L’autonomie démocratique, guidée par le paradigme d’une nation démocratique (incluant toutes les ethnies à l’intérieur de ses frontières), vise à répondre à la crise profonde du Moyen-Orient. Cette approche met l’accent sur l’organisation de la population à travers les principes de la sociologie de la liberté et l’application de la Jineoloji dans ses politiques.
Les disciplines qui impliquent une analyse historique, sociale et politique approfondie apportent des solutions qui permettent aux gens de s’élever et de s’attaquer eux-mêmes aux problèmes et aux crises. Elles créent des comités locaux pour la paix, l’économie, l’éducation, les services, la santé, la culture et les arts, la religion et les croyances, la jeunesse et les femmes.
Ces comités résolvent des centaines de problèmes chaque jour, même dans les conditions de guerre les plus critiques. Des hommes et des femmes, travaillant ensemble dans une coexistence libre et un leadership partagé, reconstruisent une société brisée et engloutie dans la crise, donnant un nouveau sens à la vie, une vie qui a été dépouillée de son essence. Il existe une croyance ferme et une foi inébranlable qu’ils sont sur le chemin de la liberté. Malgré toutes les difficultés et les souffrances de la révolution idéologique, elles font l’expérience de la liberté à chaque instant. Cette vision ne fait pas de différence entre la Syrie, l’Iran, l’Irak, la Turquie, l’Afghanistan et d’autres pays de la région, ni avec Gaza, qui a fait face à un génocide et à l’effusion de sang de milliers de personnes (de l’Ouest à l’Est). Telle est l’essence de la liberté. Et celles et ceux qui se sont engagé-es sur le chemin de la vérité et de la liberté ont redéfini le sens de la vie et de la mort.
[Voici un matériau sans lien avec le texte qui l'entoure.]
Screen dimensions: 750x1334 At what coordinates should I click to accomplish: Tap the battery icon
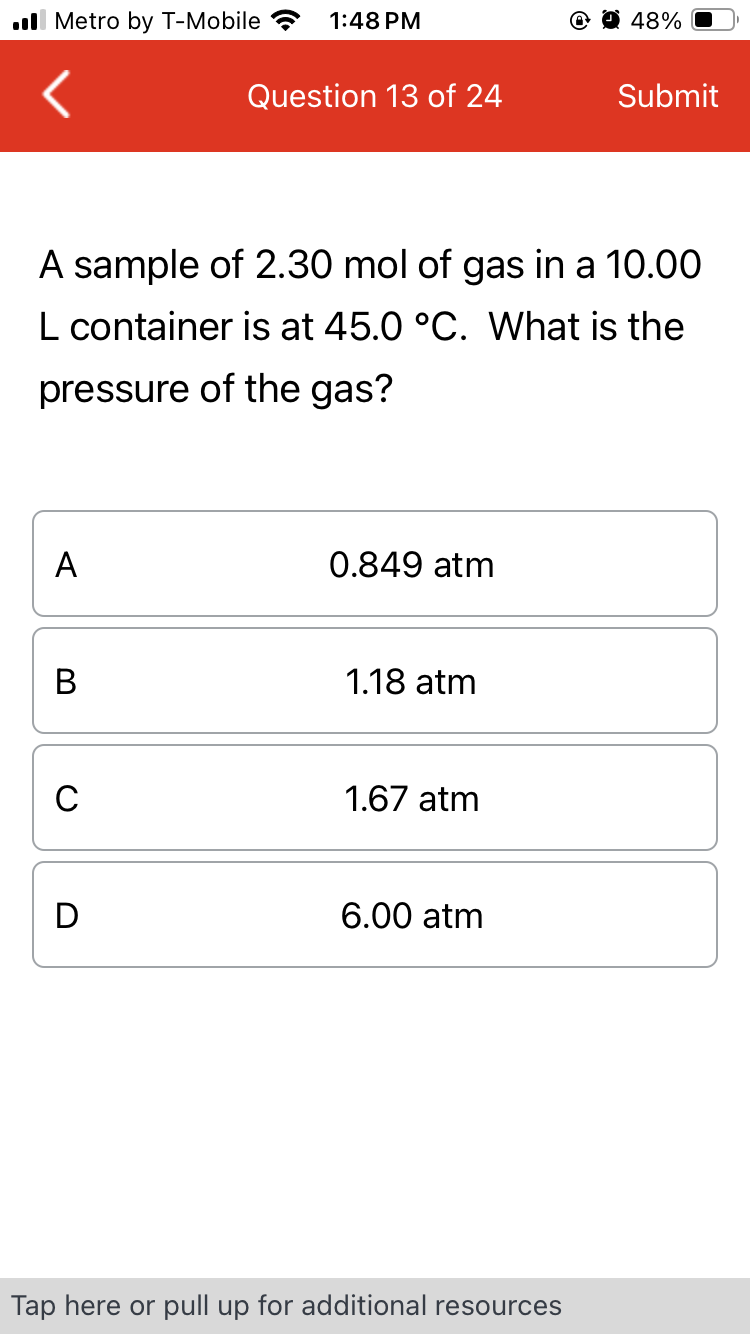pyautogui.click(x=712, y=19)
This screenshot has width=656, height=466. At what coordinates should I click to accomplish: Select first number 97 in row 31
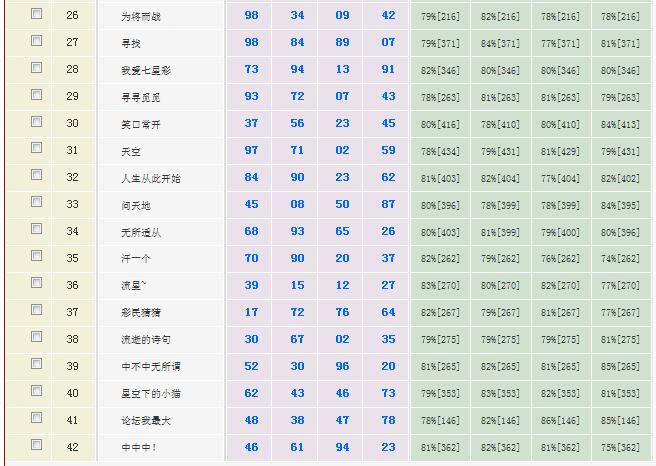click(x=251, y=151)
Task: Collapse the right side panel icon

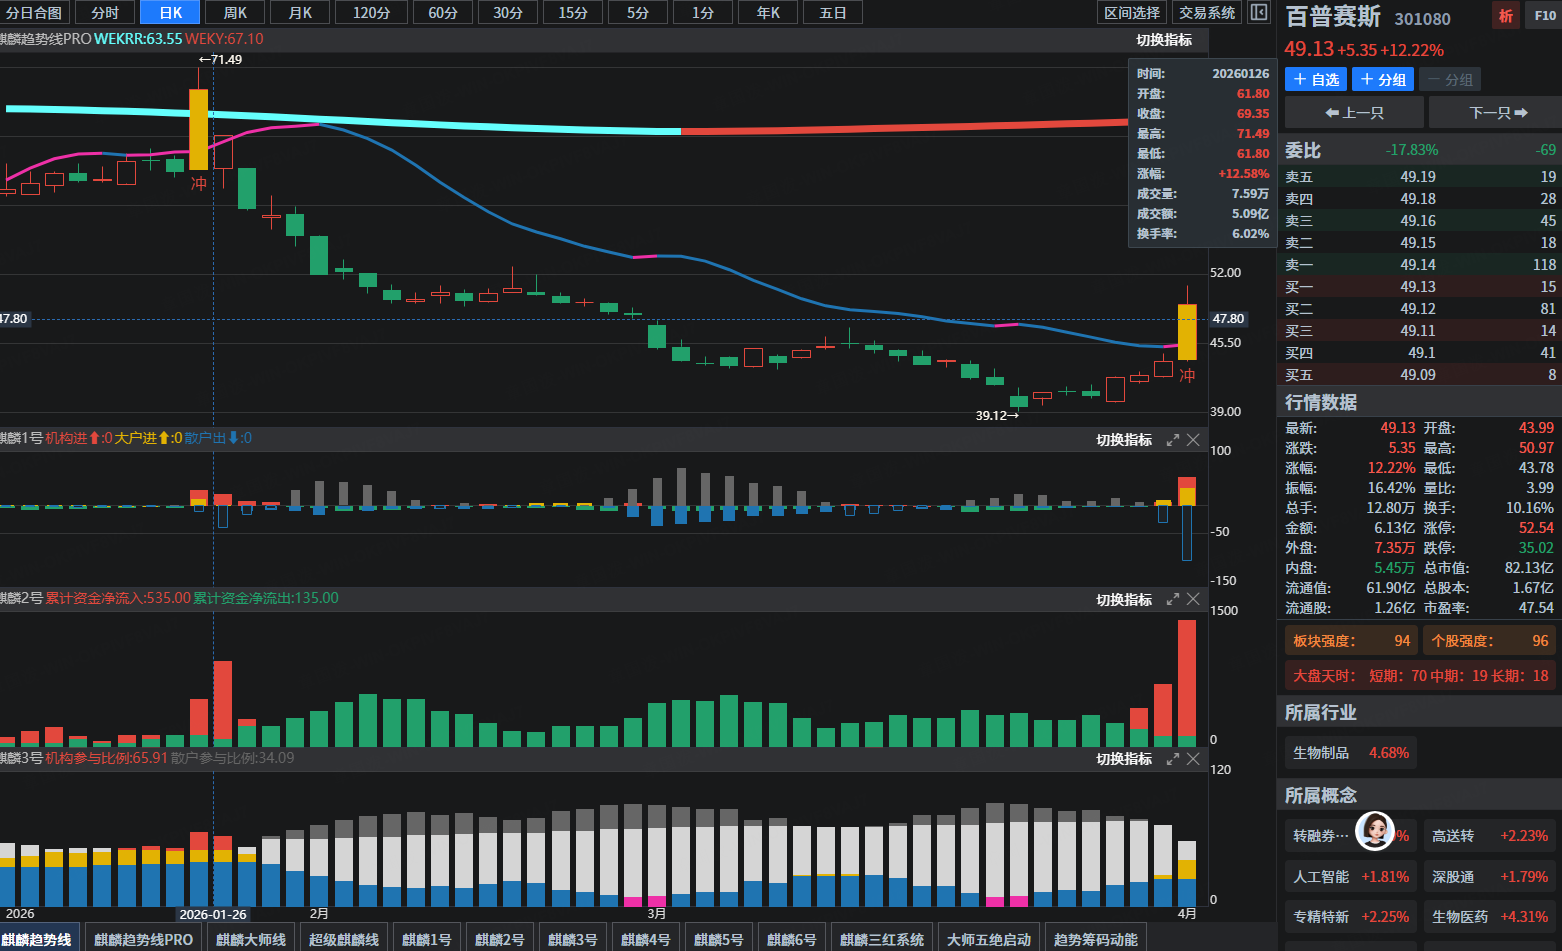Action: 1259,13
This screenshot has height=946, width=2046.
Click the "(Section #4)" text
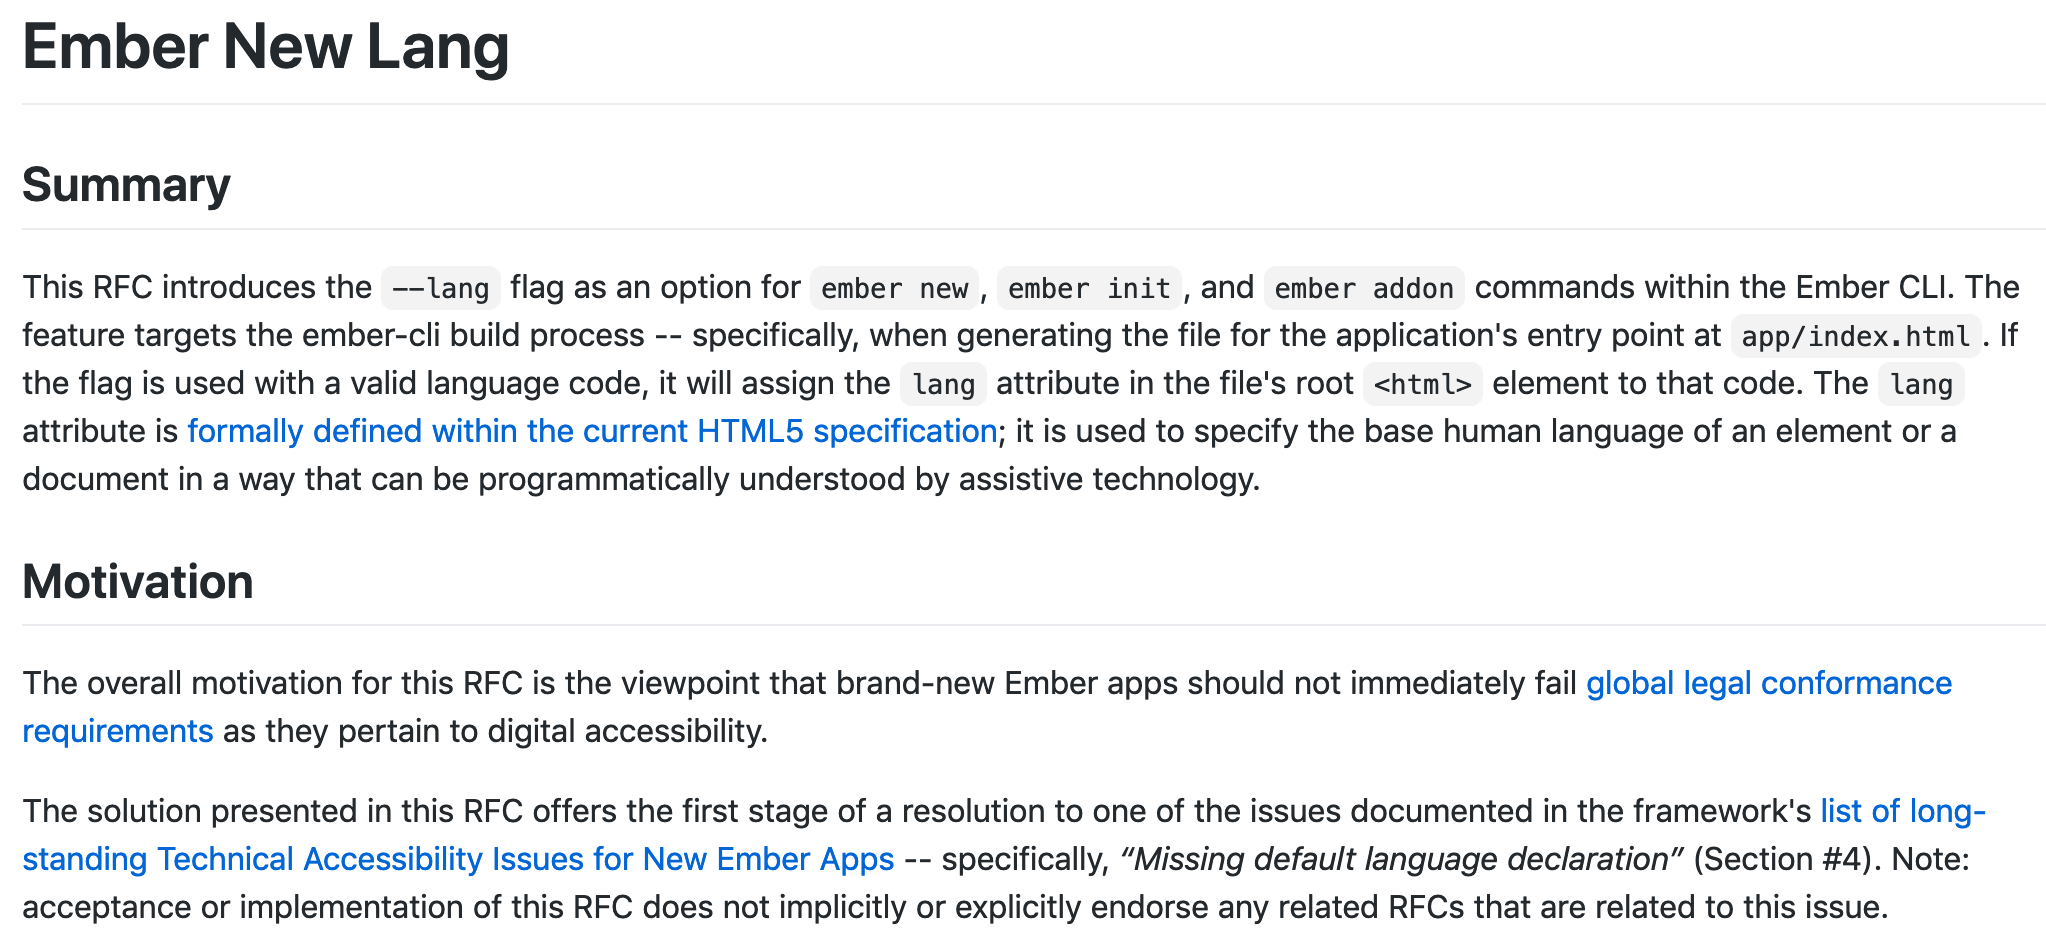coord(1787,859)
Ce n’est pas la mort que nous craignons, mais plutôt une vie dépourvue d’honneur et marquée par la servitude. Une vie vraiment libre commence lorsque les femmes – les premières des colonisées – vivent avec une détermination inébranlable pour leur dignité et leur honneur, embrassant la mort dans la poursuite d’une vie libre.
Ni #Sharifeh_Mohammadi ni moi, ni les autres femmes dans le couloir de la mort, ne sommes les premières ou les dernières à être condamnées uniquement pour avoir cherché à mener une vie libre et honorable. Cependant, sans sacrifice, la liberté ne peut être réalisée. Le coût de la liberté est considérable. Notre crime est de relier Jin et Jiyan à Azadi (les femmes et la vie à la liberté).
Je suis elle. Elle est moi. Mais je ne suis qu’une goutte d’eau dans l’océan. Vous êtes l’océan. Notre flux est inévitable. Nous sommes révélées.